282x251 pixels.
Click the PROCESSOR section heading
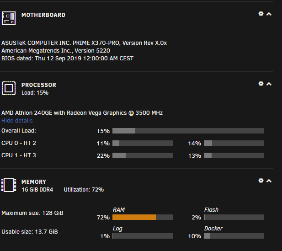tap(39, 85)
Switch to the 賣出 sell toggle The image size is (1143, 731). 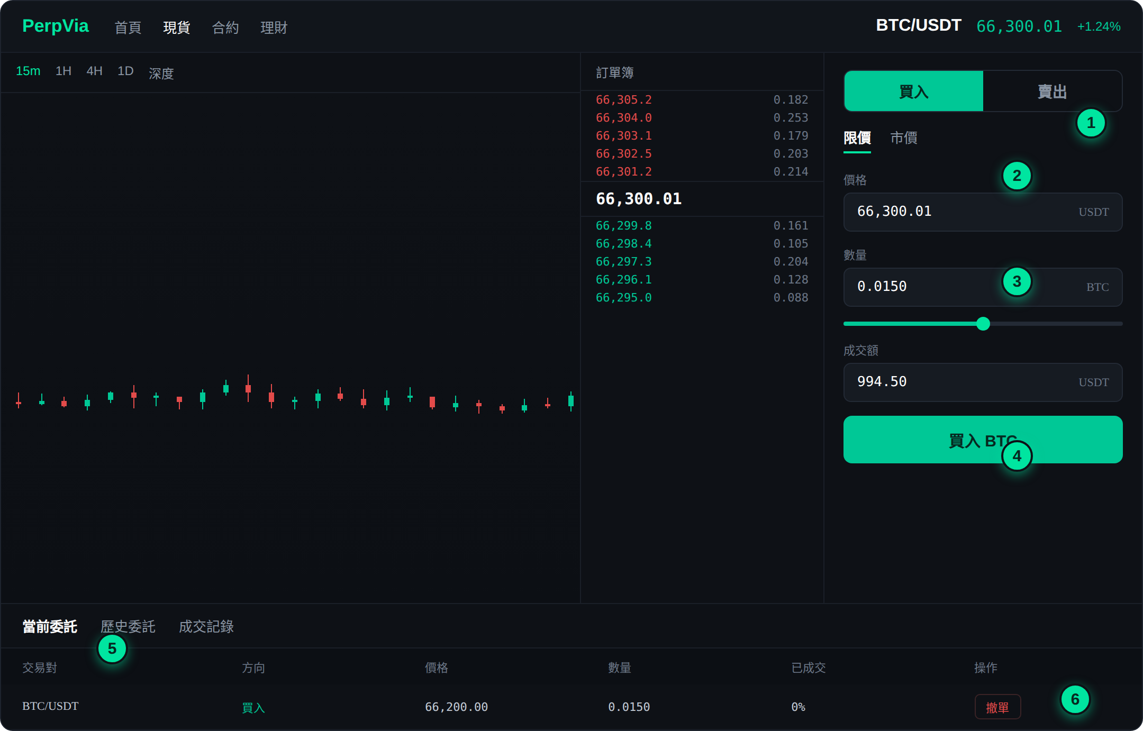click(1052, 91)
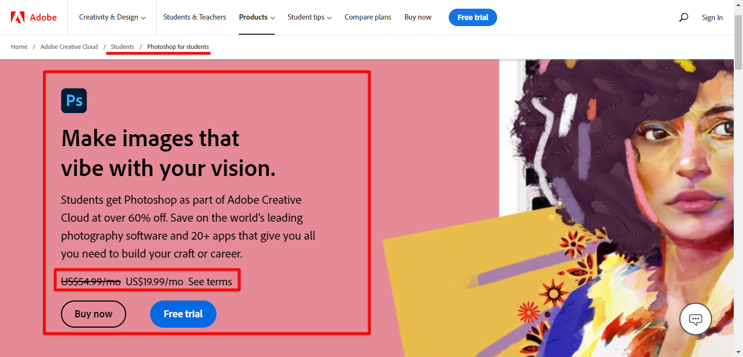Navigate to Home via the breadcrumb
The width and height of the screenshot is (743, 357).
click(18, 47)
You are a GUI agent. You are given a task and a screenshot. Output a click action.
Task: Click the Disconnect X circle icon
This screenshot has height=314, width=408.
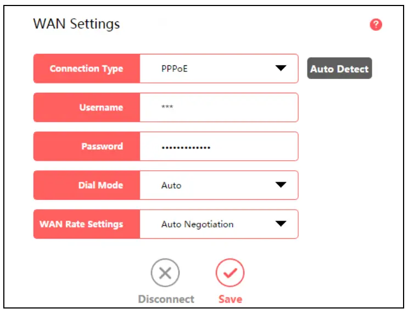(x=166, y=273)
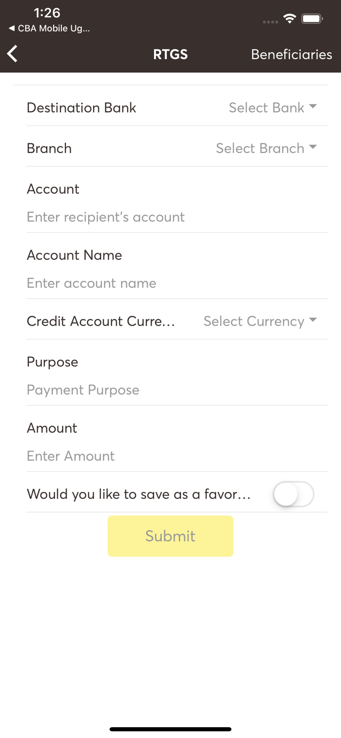The image size is (341, 738).
Task: Toggle save as favorite switch
Action: point(293,494)
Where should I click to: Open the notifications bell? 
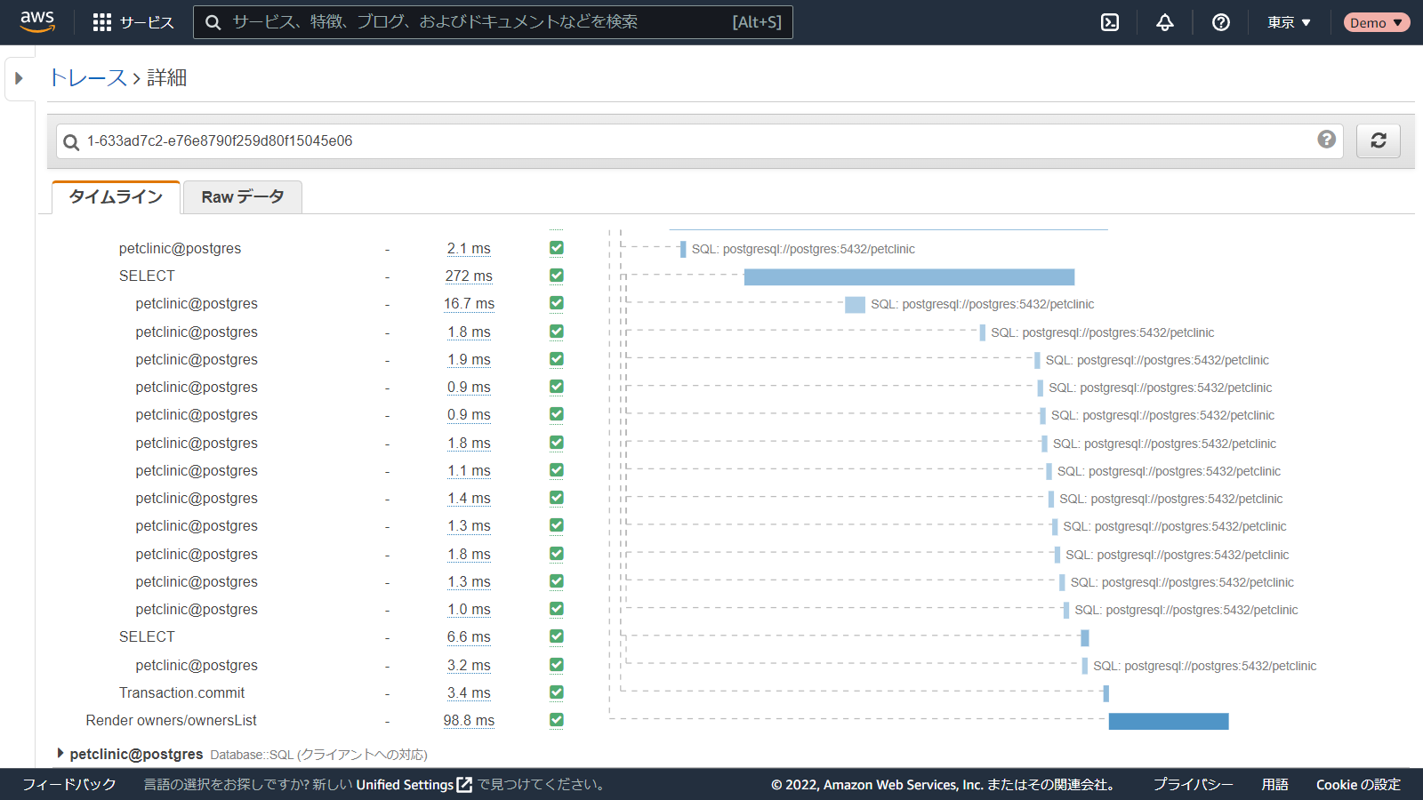[x=1165, y=22]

Required action -
Starting at the line that holds "Task: Click the Disconnect X circle icon", retype every line through the end of the data, both ends included. Pictures stay out of the copy.

Output of the task -
Task: Click the Disconnect X circle icon
This screenshot has height=314, width=408.
(x=166, y=273)
The image size is (341, 738).
Task: Toggle save as favorite switch
Action: point(293,494)
Where should I click to: Open the notifications bell? 
[x=1165, y=22]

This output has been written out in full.